Living with native predators the solution to keep endangered mammals ‘street smart’
Could native predators inside ‘predator-free’ havens be good for the conservation of threatened native prey species like Woylies? Image source: Natasha Harrison / supplied.
Media Release
29 January 2025
New research, just published in the Journal of Applied Ecology, has found that living with a native predator around can help native mammals bred in conservation reserves better survive when released into the wild.
The research, which focused on woylies, was undertaken by the University of Western Australia in collaboration with the Department of Biodiversity Conservation and Attractions.
Woylies are cute small digging kangaroo-like animals that can carry things like nesting material with their tail.
Lead researcher Dr Natasha Harrison is from The University of Western Australia’s School of Biological Sciences and is also a Research Scientist at the Department of Biodiversity, Conservation and Attractions.
Dr Harrison said that one of Australia’s key threatened mammal conservation strategies is breeding animals in cat- and fox-free havens and then releasing animals back into former wild areas.
“This research is about giving haven-bred animals the best chance of survival long-term if released beyond fences.
“Our earlier research found that animals bred in predator-free havens lost the traits they need to detect and escape predators.
“This was very concerning because anti-predator traits are critical for the survival of animals when released to former areas beyond the fence, where predators, like foxes and cats, persist.
“This study looked at how we can help animals bred in havens to keep their predator-savvy traits, by investigating if being exposed to a native predator, the chuditch, inside havens helped animals keep the traits they’d need to survive in areas with cats and foxes.

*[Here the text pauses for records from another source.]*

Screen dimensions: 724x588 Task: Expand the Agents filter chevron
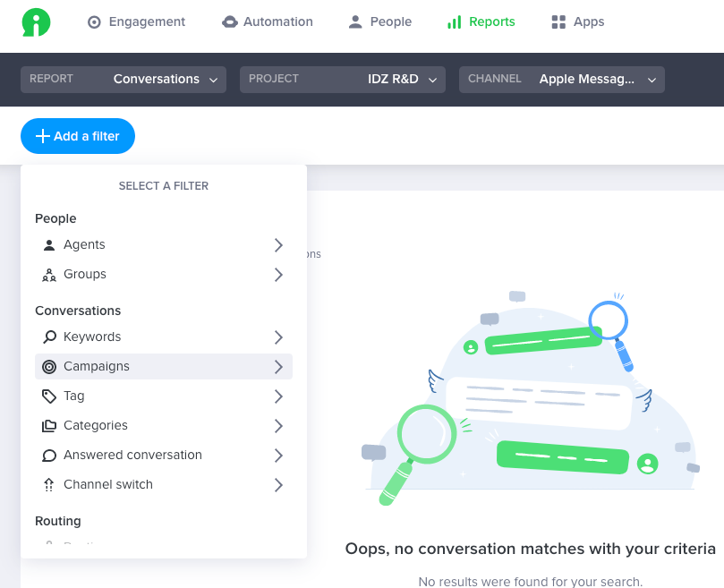tap(278, 245)
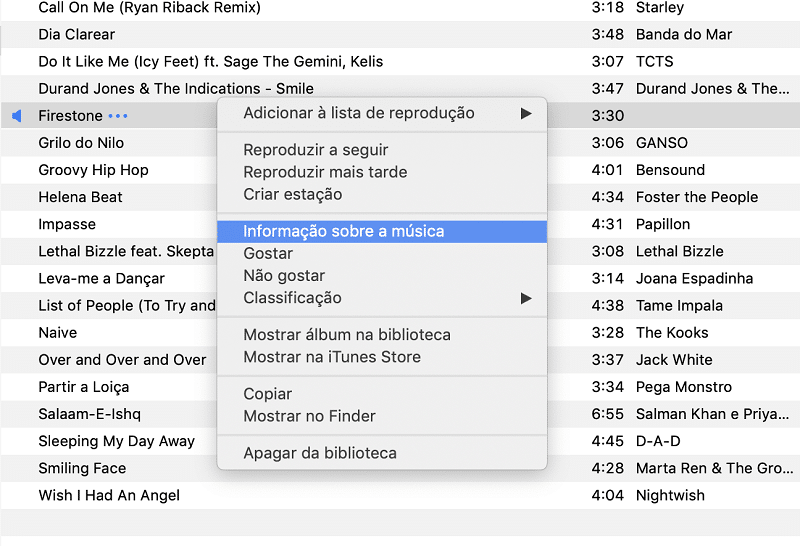Expand the Classificação submenu arrow
The height and width of the screenshot is (546, 800).
(x=526, y=298)
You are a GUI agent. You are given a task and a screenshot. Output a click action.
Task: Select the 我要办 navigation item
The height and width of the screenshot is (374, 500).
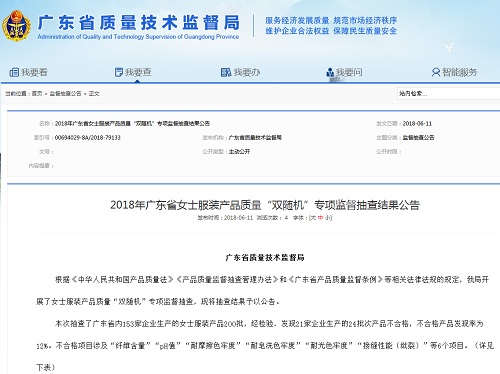click(x=240, y=72)
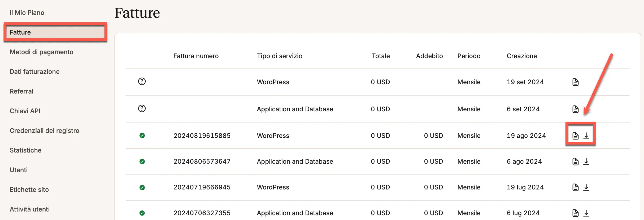Click invoice number 20240806573647
This screenshot has width=644, height=220.
202,162
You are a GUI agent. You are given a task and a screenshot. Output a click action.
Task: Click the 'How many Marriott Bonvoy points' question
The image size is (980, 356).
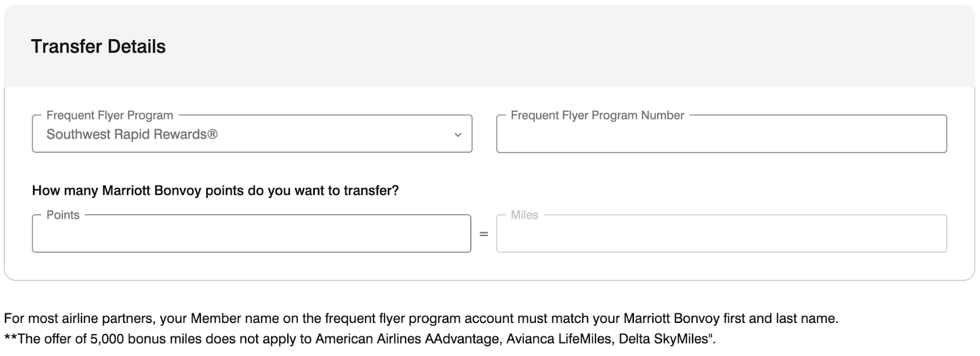[x=215, y=191]
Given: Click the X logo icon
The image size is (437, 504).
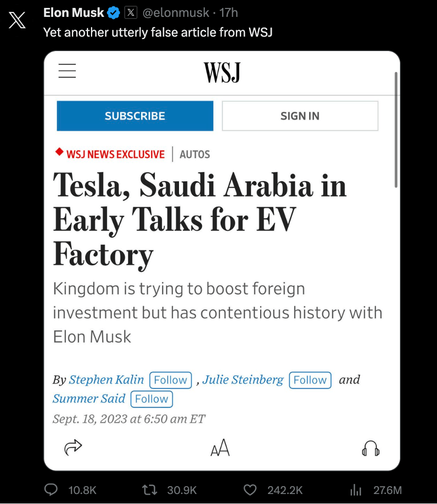Looking at the screenshot, I should [17, 20].
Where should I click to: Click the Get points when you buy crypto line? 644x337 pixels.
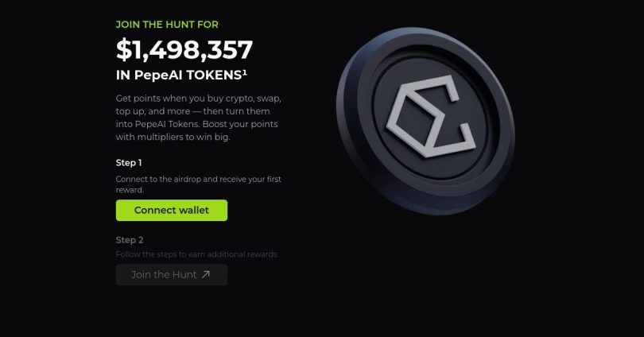click(x=199, y=99)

“The great news is that it did. We found that woylies that were in havens with chuditch were much more predator-savvy than woylies in havens with no predators as their anti-predator traits also appear equal to those of wild woylies.
“The real test is whether they would survive equally well in the wild, so we undertook an experimental release of chuditch-haven woylies and wild woylies into an area where cats and foxes persist and monitored survival for 10 months after the release.
“The survival rates were the same, suggesting that exposure to chuditch has maintained critical anti-predator traits.
“This finding is exciting as it provides tangible evidence to inform how we manage our havened populations to get the best outcome for conservation and help these iconic animals to survive long-term.
“It is important to understand that not all woylies survived. Their anti-predator traits will hopefully help enough animals to survive for the population to persist, but cat and fox control is still incredibly important even when woylies maintain anti-predator traits.”
Biodiversity Council Lead Councillor and study co-author Professor Nicki Mitchell from the University of Western Australia said:
“If these results translate across other havens, then all large havens could include native terrestrial predators amongst the assemblage of species they support.
“That way, when vulnerable mammal species are collected from havens to release for conservation programs elsewhere, which is increasingly common, they’ll have the best chance of survival.
“This will also help retain the genetic diversity of the founding populations by ensuring more animals survive to reproduce, which is another challenge that conservation managers face.
"But it is not as simple as rushing to put native predators into all the havens that currently don’t have them.
“Some populations may not be able to withstand predation pressure at all, but for those that can, exposure to native predators within havens adds another valuable tool to the conservation toolkit."